What do you need to know about farming in Idaho? Well, first of all, you probably already know that there are few other places in the world that are as cut out for farming as Idaho is. There is so much land available for growing whatever you might want and all of that land is fertile and ready to go. But there is more to it than just what Idaho land is available and how much of it you want to buy. Farming is a pretty complex task for how old and steeped in tradition it is, and like all business, it has risks. Sure, everyone needs to eat, but there are a lot of people out there working to supply that demand, and chances are good that if you are not careful about what you do when you start a farm up, you will end up getting left behind by the competition. What follows are some facets of the Idaho agricultural industry, farming in general, and your part in the whole business. Hopefully, knowing a little bit more about what is going on can help you break into the practice of farming if you want to.

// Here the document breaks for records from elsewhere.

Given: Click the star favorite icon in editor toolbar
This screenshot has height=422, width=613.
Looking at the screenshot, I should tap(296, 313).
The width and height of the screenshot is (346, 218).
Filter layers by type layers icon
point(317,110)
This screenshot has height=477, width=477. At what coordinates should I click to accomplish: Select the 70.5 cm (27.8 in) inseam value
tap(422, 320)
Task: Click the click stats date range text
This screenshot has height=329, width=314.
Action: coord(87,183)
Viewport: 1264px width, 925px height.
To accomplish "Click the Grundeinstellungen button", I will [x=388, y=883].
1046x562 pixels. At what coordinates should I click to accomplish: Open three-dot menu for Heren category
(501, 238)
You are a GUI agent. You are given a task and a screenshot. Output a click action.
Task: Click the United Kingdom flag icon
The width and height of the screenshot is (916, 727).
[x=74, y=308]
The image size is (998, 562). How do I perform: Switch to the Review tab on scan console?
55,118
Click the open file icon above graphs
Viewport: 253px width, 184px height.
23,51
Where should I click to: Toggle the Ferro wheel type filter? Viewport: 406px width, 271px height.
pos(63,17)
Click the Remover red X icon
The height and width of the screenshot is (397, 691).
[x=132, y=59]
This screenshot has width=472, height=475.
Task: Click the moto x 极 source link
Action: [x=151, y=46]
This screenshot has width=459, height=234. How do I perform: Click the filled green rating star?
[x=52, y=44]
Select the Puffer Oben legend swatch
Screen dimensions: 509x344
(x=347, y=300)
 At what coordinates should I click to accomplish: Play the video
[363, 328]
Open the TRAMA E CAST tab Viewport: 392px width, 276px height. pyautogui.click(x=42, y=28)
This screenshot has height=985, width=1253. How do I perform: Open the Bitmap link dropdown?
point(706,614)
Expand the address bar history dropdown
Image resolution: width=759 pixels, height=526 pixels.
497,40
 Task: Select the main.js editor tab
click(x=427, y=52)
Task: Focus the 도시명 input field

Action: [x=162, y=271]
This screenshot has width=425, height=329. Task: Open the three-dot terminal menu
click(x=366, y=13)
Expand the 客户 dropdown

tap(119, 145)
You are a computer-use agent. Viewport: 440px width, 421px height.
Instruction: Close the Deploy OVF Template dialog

First, a few general principles of farming. You are either going to be growing stuff only for yourself (In which case the risk to you is minimal and your operation is probably going to be pretty small) or you are going to be growing stuff for a whole lot of other people (In which case you are going to need to make a pretty hefty investment). It all depends on what you want to accomplish. The former option of subsistence farming is not something many people need a lot of help with and there are other guides for you out there, so I am going to focus on the commercial side of things. You have three options when it comes to farming. You can either raise plants, livestock, or both. Never rule out any of these points. Most farms are specific in what they grow to reduce costs, but you have to come up with what is going to work for you and be the best for profits or just the general experience. Whatever you choose, you need to prepare for it with the right tools and practices. Rising livestock is very different from growing plants, and you need to be ready for those differences.
The Idaho Potato
No conversation in Idaho is complete without talking about the potato. Pretty much everyone on the planet knows that Idaho grows and distributes the best potatoes known to man. There are farms for potatoes all over the state and the practice has become something of a joke for many who are not too familiar with Idaho. In fact, Idaho is where the potato was invented, or at least where it was discovered by European settlers. Native Americans in the Idaho area had been growing and using potatoes for ages before any settlers showed up, but the showed the Europeans what to do and the potato became very popular back in the original colonies and across the sea in Europe. From there, the potato spread across the world, as everyone recognized just how amazing and versatile it was. All of this is to say that Idaho has a very close relationship with the potato, and if you want to take up farming in Idaho, you are probably going to have to get used to that. Land good for potato growth is probably going to be earmarked for that instead of anything else. There might not be demand in the area you want to start farming for anything but potatoes. Honestly, there might just be no profitable option available to you other than to grow potatoes. Of course, Idaho is growing a hundred other things that are not the potato, but that does not mean the option is going to be available to you to get in on that action. Beets, hops, hay, wheat, corn, barley, and a bunch of other crops are grown where potatoes are not, but you have to be in the right spot join in. If you have no problems growing potatoes and that is one of the reasons you want to farm in Idaho, then this should not be a problem, but if you are interested in other things, make sure you plan ahead and do not make commitments where the only thing people are growing is potatoes. Of course, this trend might work to your advantage. If people are only growing potatoes, you might be able to diversify the market in the area if there is demand for something else, but this will probably take a cunning business mind, and it is up to you to decide if you are ready for that kind of challenge.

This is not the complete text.